前稿において、国家の文化を日常的に認知する契機が、制度国家の安定した存立の維持のために不可欠であることを確認した。本稿では、制度国家による安定した統治、すなわち、一定の領域において、独占的かつ排他的に支配を行う統治機構を安定した形で持つことがなぜ必要なのかについて検討する。

本稿の問題意識

本論に入る前に、本稿の問題意識を明らかにしたい。
インターネットの普及とデジタル技術の発達により、膨大な情報が個人間で双方向にやり取りされるようになった。とりわけXやInstagramなど、個人が不特定多数に情報発信することを可能とするSNSが広く普及したことで、不特定多数に向けた情報発信をマスメディアが独占していた状況が打ち破られ、言論空間が言わば一挙に分散化することとなった。
インターネット上では様々な情報がやり取りされるが、政治、とりわけ国の政治に関わる情報は日本語話者の大多数に共通するトピックであり、SNS上で扱われる主要な話題の一つである。政策決定において民主主義的な仕組みを採用している国家においては、国民の政治に対する考え方が政策決定に重要な影響をもたらすため、大多数の国民がその情報に触れるSNSにおいて、政治や政策に関していかなる情報がやり取りされるかが、国家の政策決定において重要な要素となる。もちろん、現状においてSNSの利用率が高い若年層の投票率は、そうではない高齢者に比べて明らかに低い傾向にあるが、今後、投票行動の主体となる有権者の大多数がSNS利用者になることは明らかである。
そうした中、SNS上でやり取りされる政治や政策に関する情報には、統治機構のあり方を全く踏まえていない議論や、感情的なもの、印象に基づくもの、更には事実に基づかないものまでが氾濫している。国民が日々の多忙な生活の中で豊富な情報に接して緻密な政策議論を行うことは現実的ではないにしても、政府がどういった仕組みで構成され、どういった考え方のもとで政策がなされているのかといったことを最低限踏まえなければ、目先の政策議論が上滑りして宙に浮いてしまうことになりかねない。
SNSを通じて国民が活発に政策議論を行う主体となる道を開いたという意味において、インターネットの普及は民主主義の大きな進歩の可能性を秘めている。しかしながら、政府やマスメディアが発信する情報について、十分に理解がなされておらず、その潜在性を十分に発揮できていない現状が明らかになっていると言える。
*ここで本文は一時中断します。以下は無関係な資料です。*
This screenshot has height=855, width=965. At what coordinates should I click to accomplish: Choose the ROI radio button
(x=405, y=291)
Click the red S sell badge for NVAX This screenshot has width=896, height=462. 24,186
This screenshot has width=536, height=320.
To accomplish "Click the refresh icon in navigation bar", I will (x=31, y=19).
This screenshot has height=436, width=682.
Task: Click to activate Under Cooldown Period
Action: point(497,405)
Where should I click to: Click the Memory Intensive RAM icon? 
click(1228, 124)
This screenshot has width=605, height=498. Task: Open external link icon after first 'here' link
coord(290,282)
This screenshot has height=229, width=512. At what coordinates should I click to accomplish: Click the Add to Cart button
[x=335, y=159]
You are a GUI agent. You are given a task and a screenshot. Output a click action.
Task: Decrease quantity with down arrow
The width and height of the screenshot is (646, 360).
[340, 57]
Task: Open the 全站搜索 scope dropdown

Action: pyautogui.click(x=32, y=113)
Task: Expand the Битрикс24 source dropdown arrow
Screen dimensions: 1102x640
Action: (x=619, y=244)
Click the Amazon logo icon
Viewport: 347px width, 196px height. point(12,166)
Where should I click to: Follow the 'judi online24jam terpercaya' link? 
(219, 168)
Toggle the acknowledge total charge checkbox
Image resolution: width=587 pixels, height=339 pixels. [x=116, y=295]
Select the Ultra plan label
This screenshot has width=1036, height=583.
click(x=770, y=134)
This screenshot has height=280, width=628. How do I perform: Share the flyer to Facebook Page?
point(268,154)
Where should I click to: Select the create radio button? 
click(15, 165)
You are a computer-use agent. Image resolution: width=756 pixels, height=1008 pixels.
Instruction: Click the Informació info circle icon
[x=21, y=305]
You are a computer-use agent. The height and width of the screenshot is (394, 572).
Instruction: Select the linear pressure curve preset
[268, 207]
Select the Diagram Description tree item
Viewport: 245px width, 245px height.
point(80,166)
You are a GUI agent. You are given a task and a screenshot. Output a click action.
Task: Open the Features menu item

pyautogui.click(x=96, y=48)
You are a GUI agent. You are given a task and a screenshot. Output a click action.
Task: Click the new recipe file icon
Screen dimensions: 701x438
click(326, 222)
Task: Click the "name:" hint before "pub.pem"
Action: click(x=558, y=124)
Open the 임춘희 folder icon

そもそも政府や制度といったものには具体的な形が無く、日常生活の感覚からは捉えづらいものであり、なおかつその構造は極めて複雑である。その全体を緻密に理解することが難しくても、その基本的な構造やこれを貫く価値観については、専門的な訓練を受けていない大多数の国民も理解をしておくべきだろう(こうしたものを理解するための物差しになるような道具が広く国民に頒布される状況になっていないことが、そもそもの問題なのだが、これについては別の機会に議論したい。思うに、政策は抽象的で無味乾燥なものではなく、当座の具体的な社会状況や国際環境に大きく左右されるものであり、こうした具体的な議論が適切な理解のもとでなされる機会を作ることが基本的には必要であると考えている)。
こうした状況の中で、統治機構の必要性について、現代的な文脈に照らして議論することが、政府のあり方や個々の政策に関する議論に一つの出発点を与えるという意味において、一定の意味があると考えられる。

統治機構の必要性に関する説明

統治機構には、国民生活を維持向上させる機能と、文化の器としての機能がある。この二つが、統治機構の安定した存立が人間にとって不可欠であることの理由である。

1.国民生活を維持向上させる機能

(1)国民生活の維持向上と、その前提としての統治機構の存立
統治機構は一定の領域内を独占的かつ排他的に支配する意思と能力を有する組織のことであると述べた。言い換えれば、統治機構に求められる働きは、政策を通じて、①外国からの干渉や影響を排除するとともに、②国内の治安を維持し、国内の社会課題に対応することであるということである。
まず、統治機構は日々の行政活動の中で膨大な業務を処理しており、体制の変更によりその業務運営に予測不可能な変化が生ずることそれ自体が、国民生活の根幹を揺るがすものであることは言うまでもない。そうした国民生活の根幹を支えている行政活動は目に見えないものであるから認識されづらいが、例えば社会保障制度の運用が一日でも停止すれば、国民生活に甚大な影響が出ることは明らかだろう。こうした例はいくつでも挙げることができるが、例えば警察や消防の活動などもそのわかりやすい一例である。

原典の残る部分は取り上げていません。